The venue was the Boston College Club, located atop the Bank of America
building in downtown Boston, and offering dazzling views of Boston’s
harbor front. While guests lunched on Boston chowder, beef steak and creamed
potatoes, and fresh fruit tart, Irish America publisher Niall O’Dowd
introduced the program. Bridget Hester, the regional director of The American
Ireland Fund, extended a welcome to everyone. Brian Burns, Business 100
honoree and the event’s special guest, was the recipient of the
Irish Spirit Award, presented to him by editor-in-chief Patricia Harty.
Chairman and CEO of BF Enterprises, Inc., the San Francisco-based publicly-owned
real estate holding and development company, Burns is also the founder
and principal benefactor of the Burns Library of Rare Books at Boston
College. He named the library in memory of his father, the Honorable John
J. Burns (1901-1957), who, at the age of 29, became the youngest person
ever appointed to the Superior Court of Massachusetts, and three years
later became the first general counsel for the Securities and Exchange
Commission. Accepting his award, Burns commented on the serendipity that
resulted in the collection, stating that he acquired much of the now internationally
recognized collection (with its emphasis on Irish studies, British Catholic
authors, Jesuitana, Catholic liturgy and life in America, 1925-1975, and
Boston history) at a time when he couldn’t afford to purchase anything
else.
Thomas
J. Hynes, president and CEO of Meredith & Grew Incorporated, the Boston-based
global property management firm, was the keynote speaker at the luncheon.
In his introductory remarks he noted, “I am just a proxy for everyone
in this room and countless others who followed the same voyage to the
U.S. because of the famine in Ireland.” Tracing the Hynes clan to
the Galway O’Heins of the 1600s, Hynes said his American lineage
began with the arrival in Boston of two brothers, Bernard John Hynes (his
grandfather) and Thomas J. Hynes from Lochrea, County Galway, in 1875.
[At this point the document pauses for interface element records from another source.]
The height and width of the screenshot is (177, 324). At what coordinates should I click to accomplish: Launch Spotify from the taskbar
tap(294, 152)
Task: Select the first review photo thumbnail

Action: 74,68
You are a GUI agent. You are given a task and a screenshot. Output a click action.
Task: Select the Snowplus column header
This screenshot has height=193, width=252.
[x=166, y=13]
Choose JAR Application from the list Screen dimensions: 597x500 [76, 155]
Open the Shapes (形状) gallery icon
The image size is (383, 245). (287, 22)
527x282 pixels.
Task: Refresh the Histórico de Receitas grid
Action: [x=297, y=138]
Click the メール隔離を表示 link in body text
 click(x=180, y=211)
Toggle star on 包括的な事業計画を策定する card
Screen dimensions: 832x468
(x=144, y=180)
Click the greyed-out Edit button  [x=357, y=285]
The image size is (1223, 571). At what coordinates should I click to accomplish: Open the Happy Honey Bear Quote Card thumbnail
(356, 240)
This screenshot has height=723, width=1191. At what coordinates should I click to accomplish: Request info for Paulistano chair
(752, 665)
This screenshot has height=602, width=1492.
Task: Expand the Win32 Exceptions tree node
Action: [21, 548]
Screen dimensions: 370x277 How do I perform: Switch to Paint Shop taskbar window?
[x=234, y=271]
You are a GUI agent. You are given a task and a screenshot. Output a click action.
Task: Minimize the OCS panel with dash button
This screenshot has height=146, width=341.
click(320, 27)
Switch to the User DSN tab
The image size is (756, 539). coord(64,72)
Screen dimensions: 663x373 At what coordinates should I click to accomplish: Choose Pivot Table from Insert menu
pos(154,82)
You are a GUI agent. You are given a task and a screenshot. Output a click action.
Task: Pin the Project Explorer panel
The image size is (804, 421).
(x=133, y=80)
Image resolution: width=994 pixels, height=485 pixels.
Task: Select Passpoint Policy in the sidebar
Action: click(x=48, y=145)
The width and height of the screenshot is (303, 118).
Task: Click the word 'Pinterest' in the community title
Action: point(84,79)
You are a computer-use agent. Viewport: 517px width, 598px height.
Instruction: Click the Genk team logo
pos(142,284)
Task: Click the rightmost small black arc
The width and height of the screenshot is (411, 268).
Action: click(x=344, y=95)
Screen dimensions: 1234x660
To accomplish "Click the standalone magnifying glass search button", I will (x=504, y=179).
Hard work and night school saw the next generation prosper. When the notorious
Mayor James Michael Curley went to jail in 1948, Hynes’s uncle,
John B. Hynes, then city clerk, was appointed mayor. He went on to beat
Curley in a bitterly fought political campaign and served three consecutive
terms from 1950 to 1960.
Hynes quoted
a poem Mayor Hynes penned in the 1950s that, he said, summed up his uncle’s
twinned love for Boston and his Irish heritage – sentiments no doubt
shared by every generation of Irish in Boston: “Don’t you
love this city by the open sea/This city that mothered the home of the
free?. . .Don’t you love this city where roots go deep/In the soil
of the land where the martyrs sleep?”